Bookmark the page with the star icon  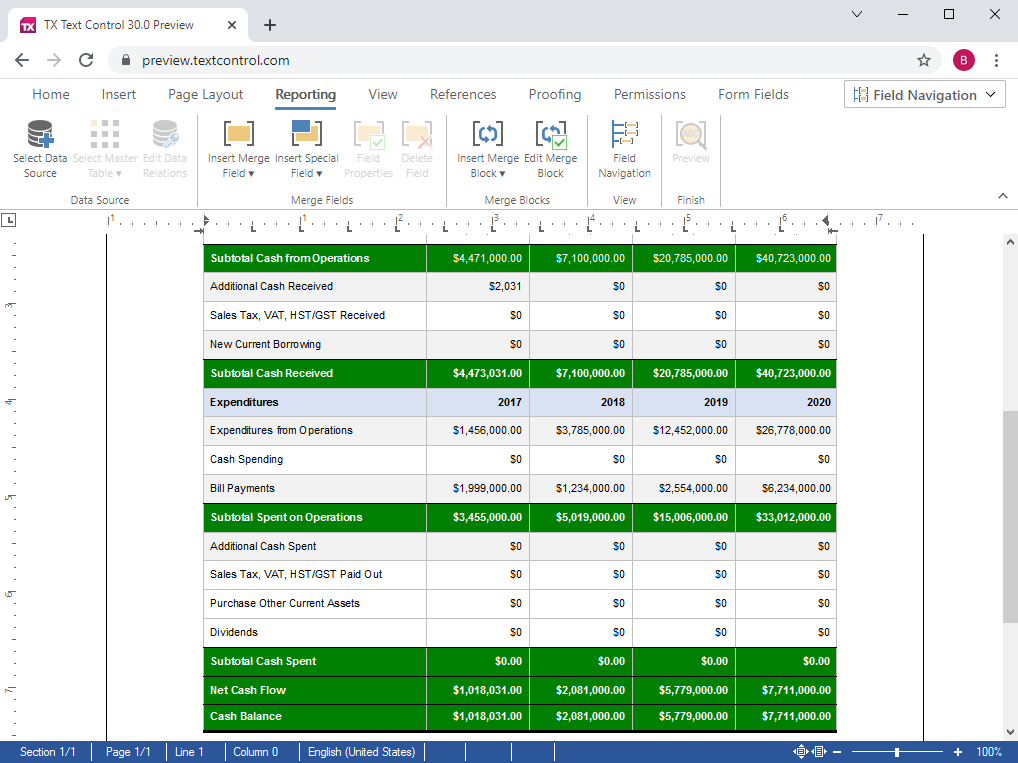(924, 60)
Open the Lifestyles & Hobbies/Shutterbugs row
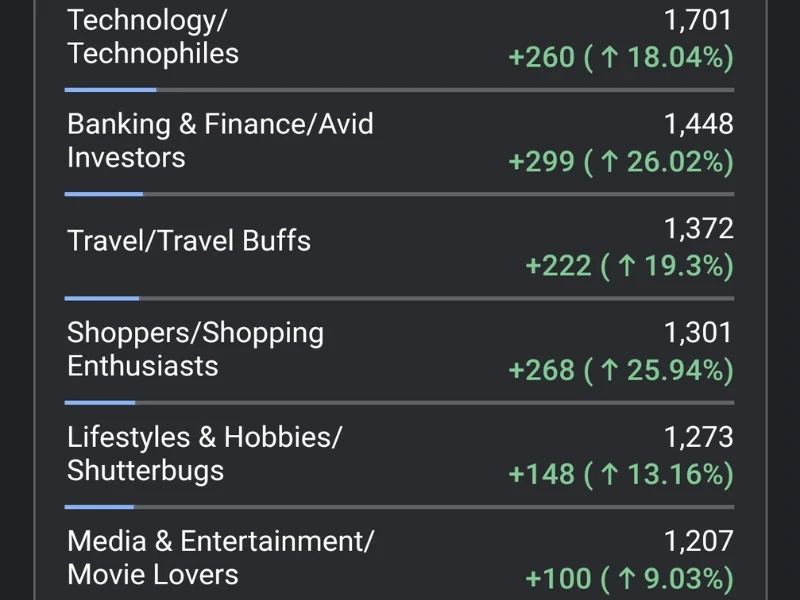Screen dimensions: 800x600 pos(399,455)
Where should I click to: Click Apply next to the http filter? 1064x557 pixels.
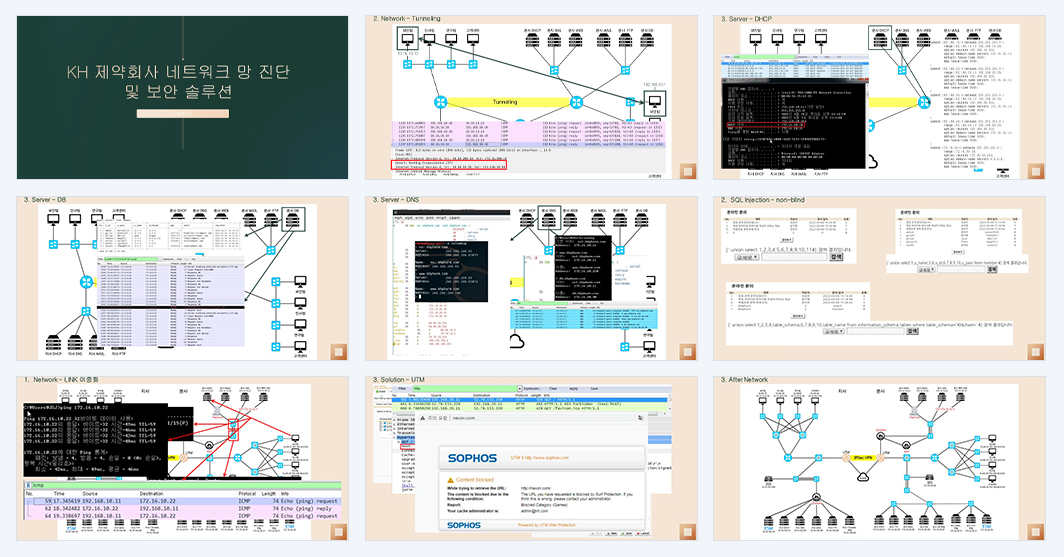coord(574,389)
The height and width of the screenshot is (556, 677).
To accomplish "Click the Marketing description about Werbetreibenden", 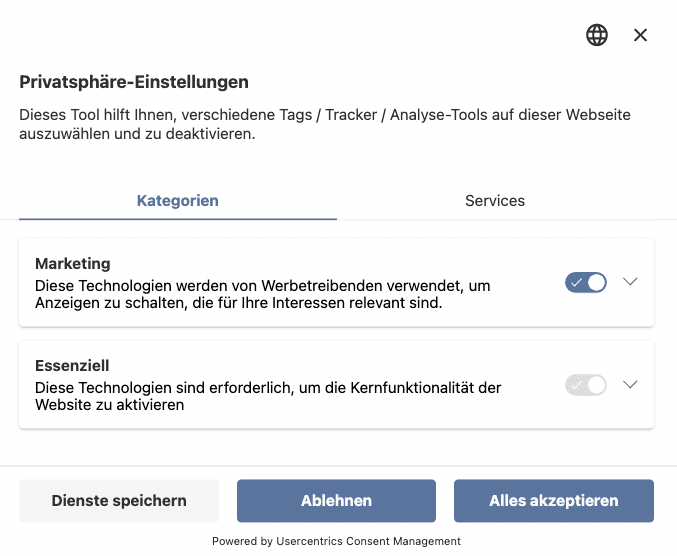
=-=-=
*Aim of the task*. The expected output is every line from the line where "Open the Lifestyles & Hobbies/Shutterbugs row" appears to the final line of the material, unchanged and with no pictures.

*Final answer*.
Open the Lifestyles & Hobbies/Shutterbugs row
Screen dimensions: 800x600 pos(399,455)
Where should I click to: Click Apply next to the http filter? 1064x557 pixels.
coord(574,389)
The height and width of the screenshot is (556, 677).
To accomplish "Click the Marketing description about Werbetreibenden", 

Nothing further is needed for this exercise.